In 1951 Harlow got the country’s first-ever residential tower-block, The Lawn, as a taster of what was to come in the planned communities of the future. And as if all of that weren’t enough, to top it off they had sculptures in the parks and squares, so that Art would be for the many, not the few. Not just any sculptures, either—not long-dead generals in classic poses or things like that—but actual Henry Moores. Henry Moores are sort of roundy-shaped things, often with holes in them, and they were considered just the thing at that time—just the business for edifying the population. And the population, no doubt, after being thoroughly edified by the Henry Moores, would all go back up the stairwells of their modern high-rise flats stroking their chins thoughtfully, in order then to listen to a bit of atonal music on their Bakelite wirelesses while getting on with their basket-weaving and smoking their pipes.

It was to be a brave new world of communal solidarity and free dentures and spectacles on the National Health, a world that would see the gradual withering-away of class distinctions, private property, private schools, dirty drains and outdated traditions.

People believed in all that, then. There are still people who believe in it now.

It all depends, I think, on your view of the malleability and
perfectibility of human nature: on the one hand, the degree to which we are as we are because, until now, we’d not had enough Progress and hadn’t learnt any better; and on the other hand the degree to which we are as we are because that’s just the way we are. Back then the balance of opinion among the people who knew best was definitely coming down on the malleability and perfectibility side.

Not just in Harlow, either, but all over the place.

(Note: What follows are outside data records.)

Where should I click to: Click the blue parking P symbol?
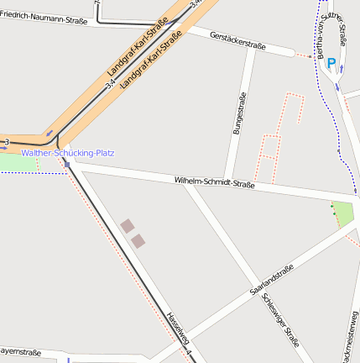click(331, 62)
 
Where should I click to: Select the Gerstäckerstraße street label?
click(238, 40)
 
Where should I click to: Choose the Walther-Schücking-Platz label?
click(68, 153)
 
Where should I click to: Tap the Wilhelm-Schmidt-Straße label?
click(214, 182)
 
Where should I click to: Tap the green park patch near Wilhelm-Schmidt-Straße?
click(342, 214)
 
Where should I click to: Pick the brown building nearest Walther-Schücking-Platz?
click(127, 225)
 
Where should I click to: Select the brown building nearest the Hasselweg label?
click(138, 241)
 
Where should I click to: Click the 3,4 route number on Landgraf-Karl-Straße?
click(111, 83)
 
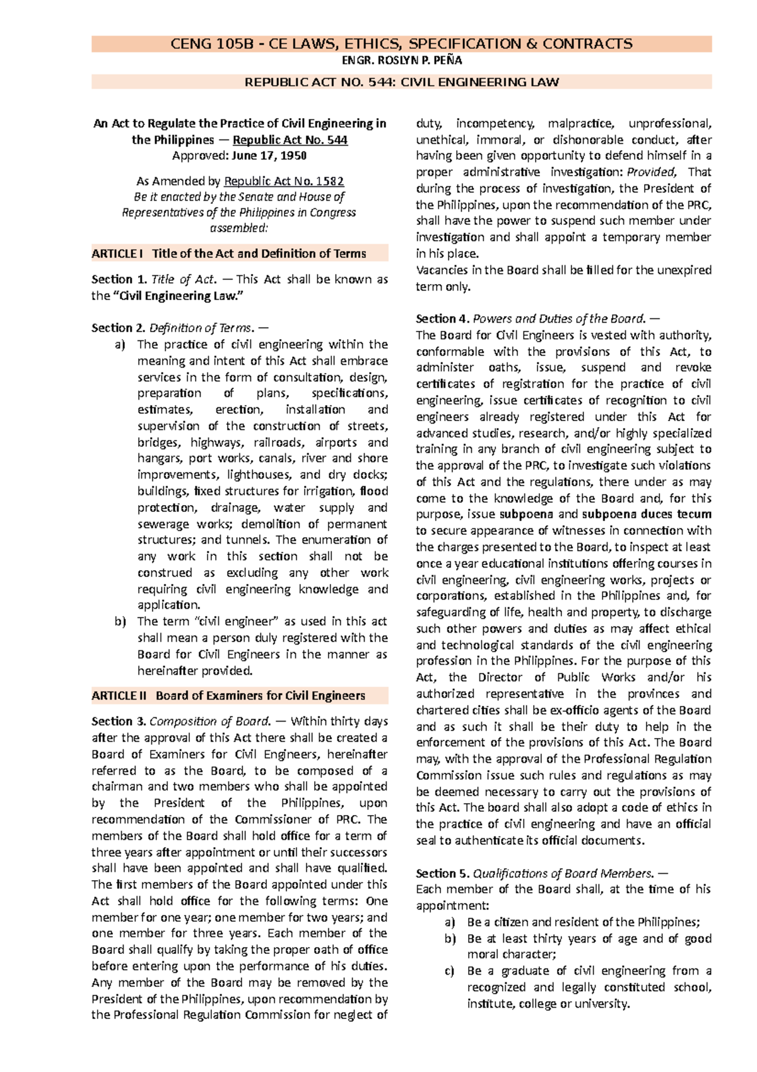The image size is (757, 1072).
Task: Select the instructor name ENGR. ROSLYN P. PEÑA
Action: [401, 61]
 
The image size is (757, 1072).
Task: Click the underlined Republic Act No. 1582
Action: [284, 181]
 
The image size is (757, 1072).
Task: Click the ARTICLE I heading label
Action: [117, 254]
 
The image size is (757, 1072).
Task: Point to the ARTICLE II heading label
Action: [119, 696]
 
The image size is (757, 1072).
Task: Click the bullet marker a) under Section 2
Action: [120, 345]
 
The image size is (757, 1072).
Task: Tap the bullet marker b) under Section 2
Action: [120, 622]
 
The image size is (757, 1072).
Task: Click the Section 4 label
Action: [443, 319]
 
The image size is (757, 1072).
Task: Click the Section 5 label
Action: [443, 874]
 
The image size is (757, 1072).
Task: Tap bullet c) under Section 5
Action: [449, 971]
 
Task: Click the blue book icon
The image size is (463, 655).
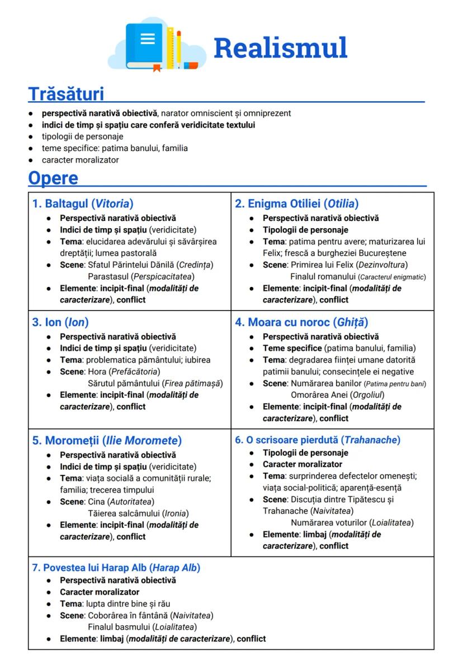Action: pos(147,46)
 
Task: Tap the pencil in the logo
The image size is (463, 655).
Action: pos(179,48)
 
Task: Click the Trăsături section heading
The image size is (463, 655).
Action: pos(66,93)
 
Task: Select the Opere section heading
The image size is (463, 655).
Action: pos(53,178)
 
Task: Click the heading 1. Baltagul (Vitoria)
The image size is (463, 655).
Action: pos(83,204)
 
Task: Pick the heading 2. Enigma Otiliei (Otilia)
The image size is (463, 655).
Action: pos(296,204)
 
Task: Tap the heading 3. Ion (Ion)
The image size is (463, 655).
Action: pos(60,322)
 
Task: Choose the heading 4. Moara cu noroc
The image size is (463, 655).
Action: pos(301,322)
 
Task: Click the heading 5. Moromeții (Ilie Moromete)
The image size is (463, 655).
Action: pos(107,441)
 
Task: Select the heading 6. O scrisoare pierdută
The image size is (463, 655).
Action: pos(318,440)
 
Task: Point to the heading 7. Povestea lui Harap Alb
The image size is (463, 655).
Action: pos(116,568)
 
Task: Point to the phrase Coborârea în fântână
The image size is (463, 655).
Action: pos(125,615)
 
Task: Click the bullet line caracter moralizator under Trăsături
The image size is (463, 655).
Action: pos(80,160)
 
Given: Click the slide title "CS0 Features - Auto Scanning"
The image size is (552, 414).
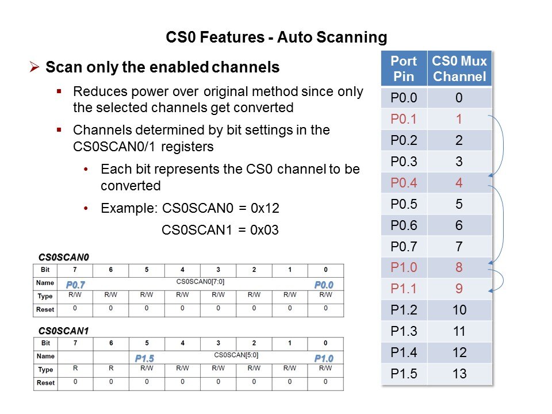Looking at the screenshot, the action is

In 1948—a year after Harlow got going—a professor by the name of B. F. Skinner, the most influential psychologist of his generation, published a book called
Walden Two
, a utopian volume which described the wonderful life lived by the inhabitants of the ultimate ‘planned community’, a perfect town of a thousand happy, productive and creative people governed by a handful of properly qualified managers and planners, acting on the impartial advice of a small number of scientists. It was a place in which people no longer ate meals at home with their families but dined, instead, in communal canteens, not least because the ratio of volume to surface area of a large cooking-pot is more energy-efficient than that of a smaller one. Clothes no longer denoted status, since status, like poverty and violence, no longer existed—although the people did dress attractively in items carefully and strategically chosen to be beyond the fast-changing vagaries of fashion, which is a bad thing because it ‘makes perfectly good clothes worthless’ long before they are worn out. And women in this ideal community most certainly did not fill up their wardrobes with party-dresses, since these things were quite clearly impractical. The world, Skinner suggested, could be this way, and people could be this way, with just a little effort from all of us and just a little expert guidance from the likes of him. We could all be this way.